Cells were collected in a centrifuge tube and washed with cold PBS. cDNA was prepared by reverse transcription using Cells-to-CT Kits (Thermo Fisher Scientific, Waltham, MA, USA). Real-time PCR was carried out using the StepOne Real-Time PCR System (Life Technologies). Reaction mixtures (20 μL) containing Power SYBR Green PCR Master Mix (Life Technologies), 200 ng cDNA template, 50 nM sense primer, and 50 nM antisense primer were subjected to PCR. The primers23,24 used for amplification are listed in Supplementary Table 3. The expression level of each gene was normalized to the expression of the gene encoding glyceraldehyde 3-phosphate dehydrogenase (GAPDH). Three batches of PPs (253G1 cells) were used for this experiment, and the results were averaged.

Glucose stimulation test and C-peptide enzyme-linked immunosorbent assay (ELISA)
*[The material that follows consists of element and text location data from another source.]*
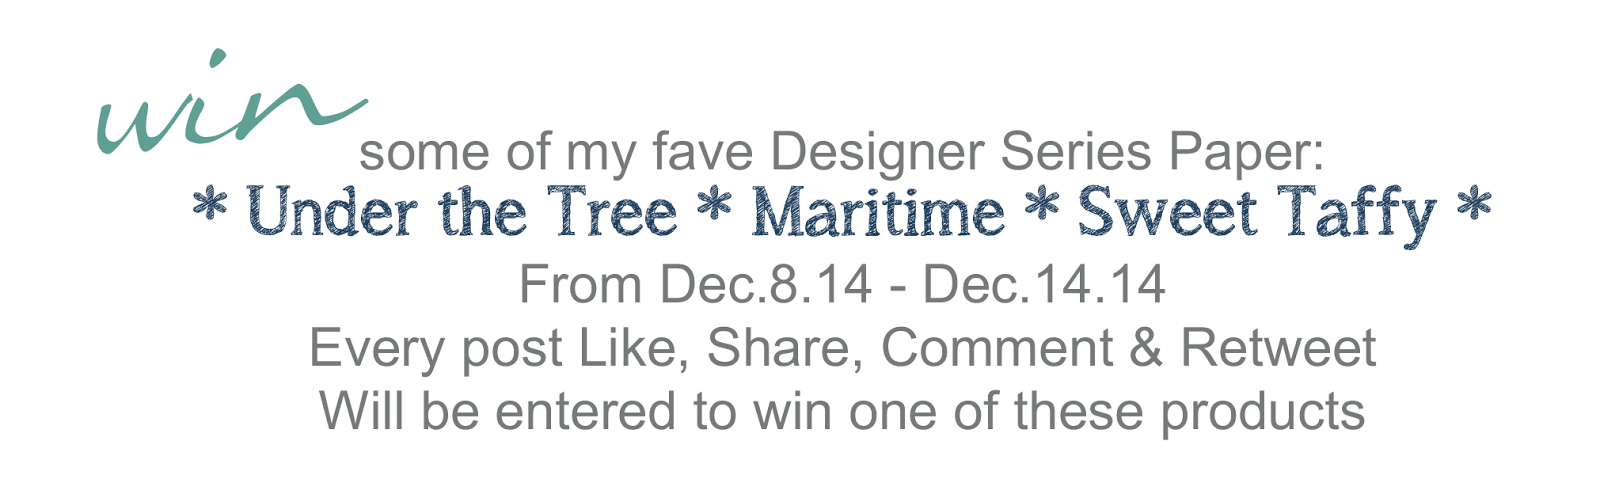
Task: Click the 'Designer Series Paper:' text
Action: point(1047,153)
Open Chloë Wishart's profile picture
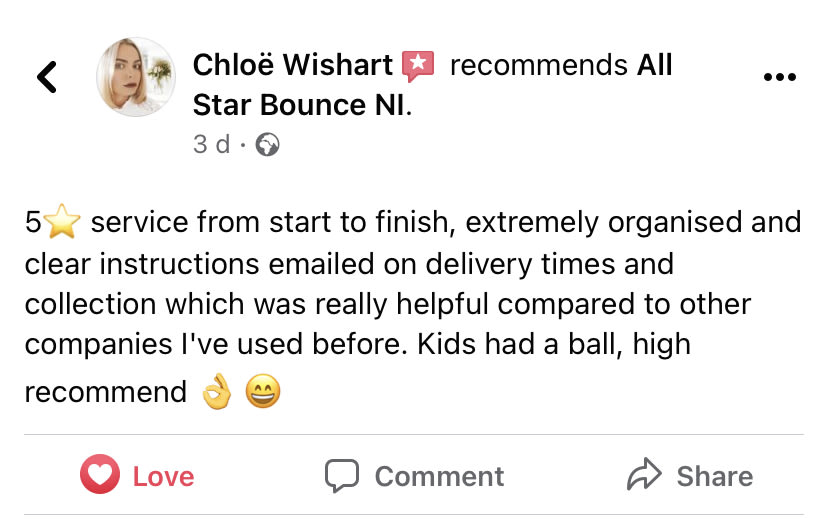Image resolution: width=828 pixels, height=519 pixels. pyautogui.click(x=135, y=77)
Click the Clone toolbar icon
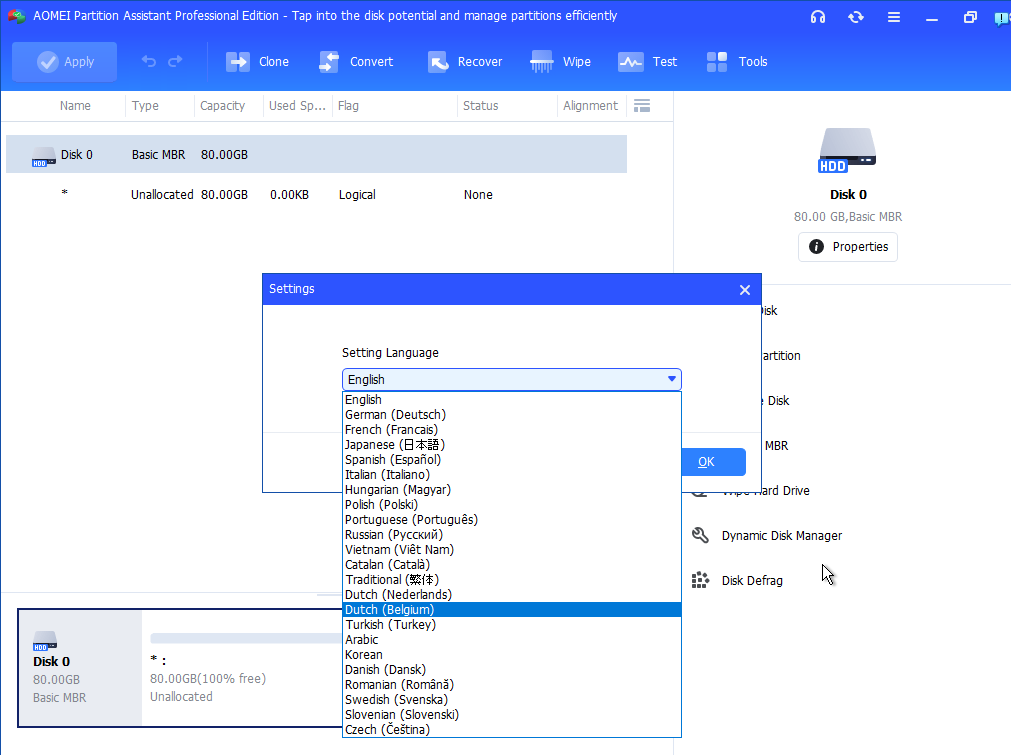 click(238, 62)
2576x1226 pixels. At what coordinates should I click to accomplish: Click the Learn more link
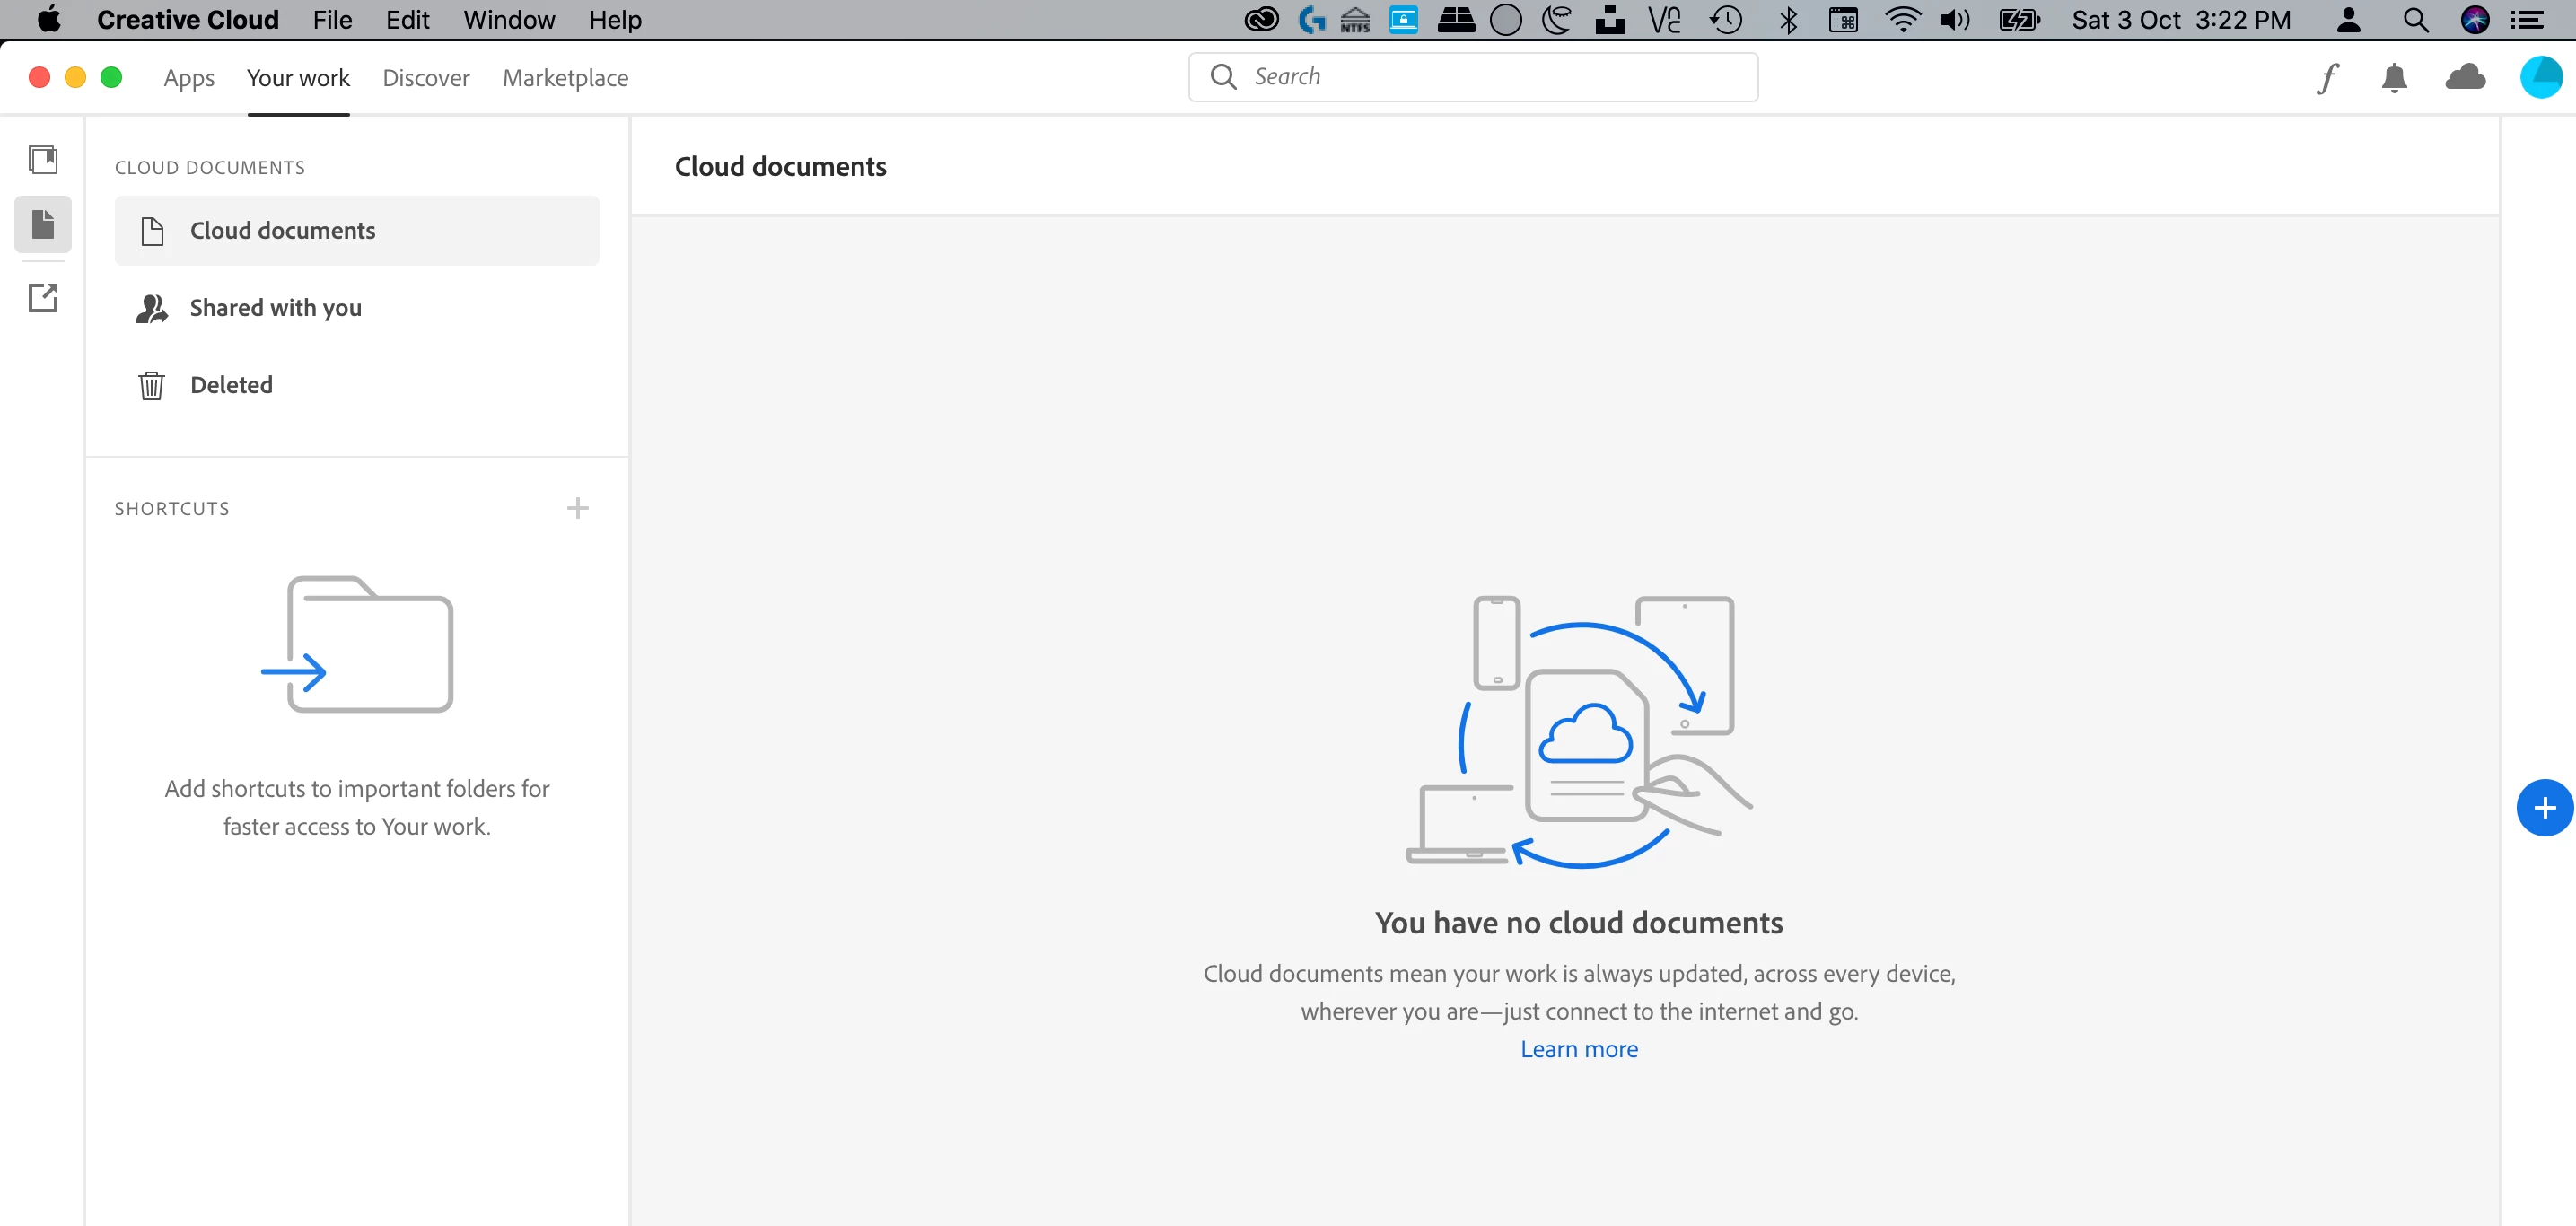(x=1579, y=1049)
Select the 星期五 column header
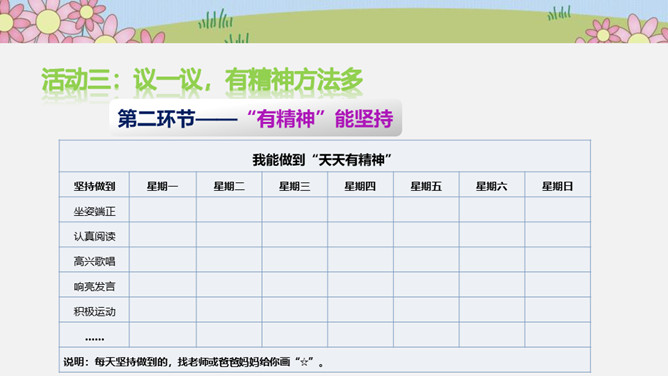The width and height of the screenshot is (668, 376). [426, 186]
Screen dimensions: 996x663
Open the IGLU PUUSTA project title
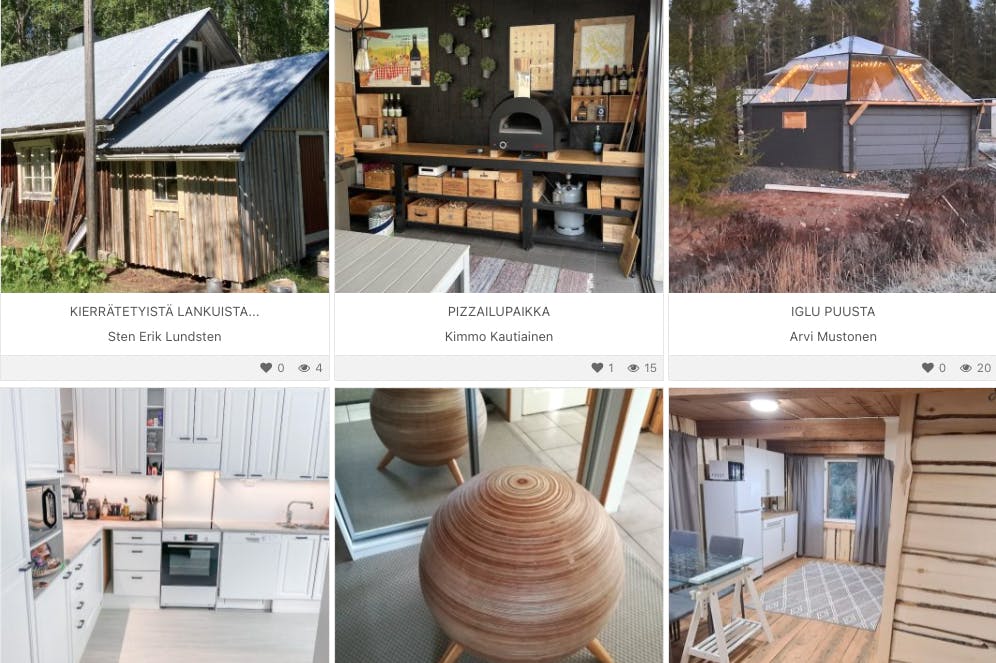pyautogui.click(x=833, y=312)
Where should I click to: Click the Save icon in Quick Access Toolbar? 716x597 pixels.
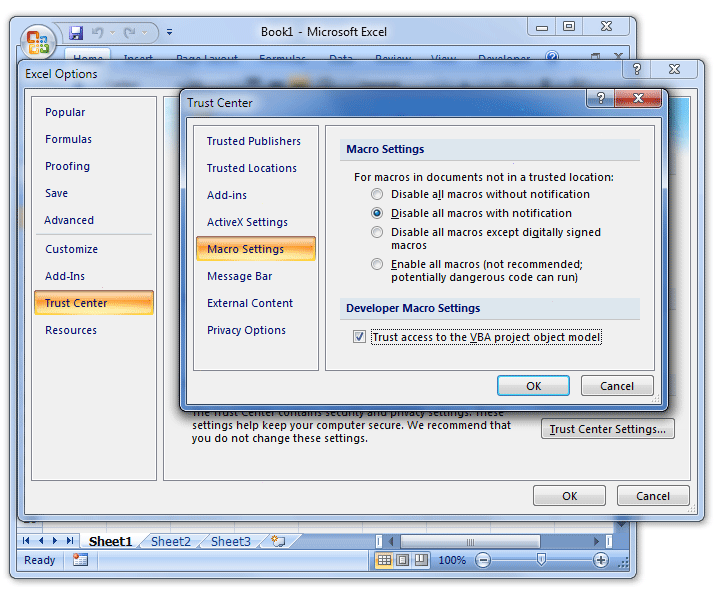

A total of 256 aggregates were collected from the agarose microwell plates and pre-incubated in 2.5 mM glucose/Krebs-Ringer’s buffer (KRB) for 1 h. The collected aggregates were exposed sequentially to 2.5 and 22.5 mM glucose in KRB for 1 h at 37 °C. Next, the cells were depolarized with 30 mM KCl in KRB for 30 min. The supernatants were collected, and the C-peptide concentration of each solution was determined using an Ultrasensitive C-peptide ELISA Kit (Mercodia, Uppsala, Sweden) according to the manufacturer’s instructions. The C-peptide values for each sample were normalized to the DNA quantity of stimulated cells.

Statistical analysis

Data are provided as the means ± standard deviations of at least three independent experiments. All statistical calculations were performed using JMP software (SAS Institute, Inc., Cary, NC, USA).